1)Write an equation in the slope-intercept form of the line that passes through the given point and is parallel to the graph of the given equation
(2,-2), y=-x-2.
A) y=-2x
B) y=2x
C) y=1/2x
D) y=-x
I do not know how to solve these.
I don't need help anymore.
Since the new line is to be parallel to the given one y = -x - 2
it will differ only in the constant at the end.
let the new one be y = -x + b
sub in the point (2, -2) and you will find the value of b
Give it a try, let me know what you got
To find the equation of a line parallel to the given equation, we need to determine the slope of the given line. The slope-intercept form of a line is given by y = mx + b, where m is the slope and b is the y-intercept.

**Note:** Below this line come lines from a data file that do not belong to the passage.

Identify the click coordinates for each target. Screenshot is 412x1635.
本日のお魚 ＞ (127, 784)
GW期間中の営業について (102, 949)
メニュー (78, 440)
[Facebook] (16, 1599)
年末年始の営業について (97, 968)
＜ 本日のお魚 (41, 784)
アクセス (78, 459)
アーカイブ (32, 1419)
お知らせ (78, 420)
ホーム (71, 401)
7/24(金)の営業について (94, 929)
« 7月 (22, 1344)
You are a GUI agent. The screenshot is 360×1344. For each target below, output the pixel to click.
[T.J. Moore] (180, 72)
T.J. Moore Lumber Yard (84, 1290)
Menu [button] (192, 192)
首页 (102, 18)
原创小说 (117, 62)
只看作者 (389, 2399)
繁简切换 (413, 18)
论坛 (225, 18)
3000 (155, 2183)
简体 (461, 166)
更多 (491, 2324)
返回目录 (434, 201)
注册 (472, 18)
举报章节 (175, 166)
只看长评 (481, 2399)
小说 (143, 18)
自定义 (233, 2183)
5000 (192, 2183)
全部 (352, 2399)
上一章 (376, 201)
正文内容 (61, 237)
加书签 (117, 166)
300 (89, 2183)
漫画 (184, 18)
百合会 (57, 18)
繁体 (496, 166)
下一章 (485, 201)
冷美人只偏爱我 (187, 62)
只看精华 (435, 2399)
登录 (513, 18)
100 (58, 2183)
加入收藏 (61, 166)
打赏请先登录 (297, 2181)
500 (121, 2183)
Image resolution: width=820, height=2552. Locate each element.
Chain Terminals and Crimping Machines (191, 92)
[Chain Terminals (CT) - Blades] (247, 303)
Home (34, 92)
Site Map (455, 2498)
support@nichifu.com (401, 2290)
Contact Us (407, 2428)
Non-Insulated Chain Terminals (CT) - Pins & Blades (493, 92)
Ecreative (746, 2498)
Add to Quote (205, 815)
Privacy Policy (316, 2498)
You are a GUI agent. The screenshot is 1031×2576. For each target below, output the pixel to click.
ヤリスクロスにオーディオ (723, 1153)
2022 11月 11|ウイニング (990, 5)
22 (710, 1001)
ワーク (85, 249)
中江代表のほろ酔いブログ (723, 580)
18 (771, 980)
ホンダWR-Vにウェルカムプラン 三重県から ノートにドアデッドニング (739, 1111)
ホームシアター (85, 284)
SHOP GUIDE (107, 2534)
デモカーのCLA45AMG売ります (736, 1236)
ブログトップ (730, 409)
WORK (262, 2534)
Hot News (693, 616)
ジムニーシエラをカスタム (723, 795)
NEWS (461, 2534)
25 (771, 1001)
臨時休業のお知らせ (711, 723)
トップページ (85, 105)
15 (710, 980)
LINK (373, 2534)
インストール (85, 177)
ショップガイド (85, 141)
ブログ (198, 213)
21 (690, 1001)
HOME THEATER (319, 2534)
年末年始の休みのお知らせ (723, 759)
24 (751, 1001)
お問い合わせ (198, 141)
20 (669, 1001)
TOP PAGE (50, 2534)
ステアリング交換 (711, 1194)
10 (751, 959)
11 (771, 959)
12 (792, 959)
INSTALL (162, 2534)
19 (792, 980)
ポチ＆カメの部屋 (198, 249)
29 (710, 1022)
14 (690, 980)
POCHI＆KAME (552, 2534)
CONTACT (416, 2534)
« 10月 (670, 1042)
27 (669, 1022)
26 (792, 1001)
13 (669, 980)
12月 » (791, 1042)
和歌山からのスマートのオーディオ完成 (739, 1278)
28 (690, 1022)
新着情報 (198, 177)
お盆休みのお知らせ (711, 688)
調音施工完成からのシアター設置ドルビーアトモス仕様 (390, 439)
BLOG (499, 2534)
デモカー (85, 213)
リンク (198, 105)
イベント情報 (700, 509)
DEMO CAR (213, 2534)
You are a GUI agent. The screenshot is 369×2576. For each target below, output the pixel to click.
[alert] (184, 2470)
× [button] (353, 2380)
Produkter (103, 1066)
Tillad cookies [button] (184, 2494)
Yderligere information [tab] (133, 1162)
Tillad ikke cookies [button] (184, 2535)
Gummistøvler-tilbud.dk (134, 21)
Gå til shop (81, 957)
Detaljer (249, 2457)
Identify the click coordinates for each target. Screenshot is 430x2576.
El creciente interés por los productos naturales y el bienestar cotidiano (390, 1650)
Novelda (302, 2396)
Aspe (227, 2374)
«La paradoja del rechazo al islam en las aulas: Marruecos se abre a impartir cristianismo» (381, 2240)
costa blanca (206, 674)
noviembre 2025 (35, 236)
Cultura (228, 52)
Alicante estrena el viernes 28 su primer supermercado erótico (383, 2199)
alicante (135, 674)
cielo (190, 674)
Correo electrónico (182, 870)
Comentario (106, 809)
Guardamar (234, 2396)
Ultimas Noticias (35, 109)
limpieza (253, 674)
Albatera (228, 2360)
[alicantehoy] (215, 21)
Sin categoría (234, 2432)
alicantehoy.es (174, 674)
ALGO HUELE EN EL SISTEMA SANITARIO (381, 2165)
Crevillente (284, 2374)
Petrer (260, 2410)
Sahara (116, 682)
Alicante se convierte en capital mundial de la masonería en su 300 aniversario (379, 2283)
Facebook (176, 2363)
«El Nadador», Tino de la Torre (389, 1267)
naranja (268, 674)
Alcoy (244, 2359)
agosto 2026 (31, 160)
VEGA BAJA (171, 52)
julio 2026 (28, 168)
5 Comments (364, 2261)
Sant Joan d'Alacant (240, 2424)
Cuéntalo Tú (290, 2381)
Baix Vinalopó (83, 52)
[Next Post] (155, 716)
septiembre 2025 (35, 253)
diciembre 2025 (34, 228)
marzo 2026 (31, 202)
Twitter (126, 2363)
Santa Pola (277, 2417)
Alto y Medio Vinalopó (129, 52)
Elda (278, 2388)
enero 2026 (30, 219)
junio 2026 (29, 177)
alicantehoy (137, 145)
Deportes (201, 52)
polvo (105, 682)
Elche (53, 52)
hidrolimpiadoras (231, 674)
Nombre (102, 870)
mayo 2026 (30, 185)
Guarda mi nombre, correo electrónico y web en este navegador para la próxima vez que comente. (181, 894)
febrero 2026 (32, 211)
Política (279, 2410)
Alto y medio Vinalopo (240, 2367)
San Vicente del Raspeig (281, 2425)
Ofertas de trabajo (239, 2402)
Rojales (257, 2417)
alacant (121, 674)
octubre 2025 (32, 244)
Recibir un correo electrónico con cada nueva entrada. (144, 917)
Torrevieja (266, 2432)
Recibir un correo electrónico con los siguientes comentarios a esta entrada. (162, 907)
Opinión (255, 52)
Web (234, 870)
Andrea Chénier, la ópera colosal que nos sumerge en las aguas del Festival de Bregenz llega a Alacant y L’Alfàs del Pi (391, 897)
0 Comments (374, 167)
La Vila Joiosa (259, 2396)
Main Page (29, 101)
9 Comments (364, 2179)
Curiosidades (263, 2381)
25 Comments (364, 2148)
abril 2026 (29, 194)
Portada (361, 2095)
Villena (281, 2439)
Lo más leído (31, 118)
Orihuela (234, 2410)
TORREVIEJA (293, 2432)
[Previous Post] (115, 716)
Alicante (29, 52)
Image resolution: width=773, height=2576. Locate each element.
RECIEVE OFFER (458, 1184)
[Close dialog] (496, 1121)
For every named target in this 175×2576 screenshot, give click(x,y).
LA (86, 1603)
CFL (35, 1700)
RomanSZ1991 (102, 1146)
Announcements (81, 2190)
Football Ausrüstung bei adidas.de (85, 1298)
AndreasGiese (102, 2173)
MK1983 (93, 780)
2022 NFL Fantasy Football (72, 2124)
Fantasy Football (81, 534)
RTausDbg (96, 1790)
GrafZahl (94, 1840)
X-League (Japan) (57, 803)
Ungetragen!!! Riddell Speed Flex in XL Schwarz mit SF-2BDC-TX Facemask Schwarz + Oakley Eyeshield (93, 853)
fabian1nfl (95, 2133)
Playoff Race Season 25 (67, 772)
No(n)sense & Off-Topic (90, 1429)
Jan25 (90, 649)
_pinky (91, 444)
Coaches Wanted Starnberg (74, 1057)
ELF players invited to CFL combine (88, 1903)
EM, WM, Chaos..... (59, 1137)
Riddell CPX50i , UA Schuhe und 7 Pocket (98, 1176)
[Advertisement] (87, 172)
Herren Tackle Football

The given equation is y = -x - 2. Comparing this equation to the slope-intercept form, we can see that the slope (m) of the line is -1.
Since a line parallel to the given line will have the same slope, the equation for the line passing through the given point (2, -2) can be written as y = -1x + b. To determine the value of b, we substitute the x and y values of the given point into this equation:
-2 = -1(2) + b
-2 = -2 + b
b = 0
So the equation of the line passing through the given point (2, -2) and parallel to the given equation y = -x - 2 can be written as y = -x + 0, which simplifies to y = -x.
Therefore, the correct answer is D) y = -x.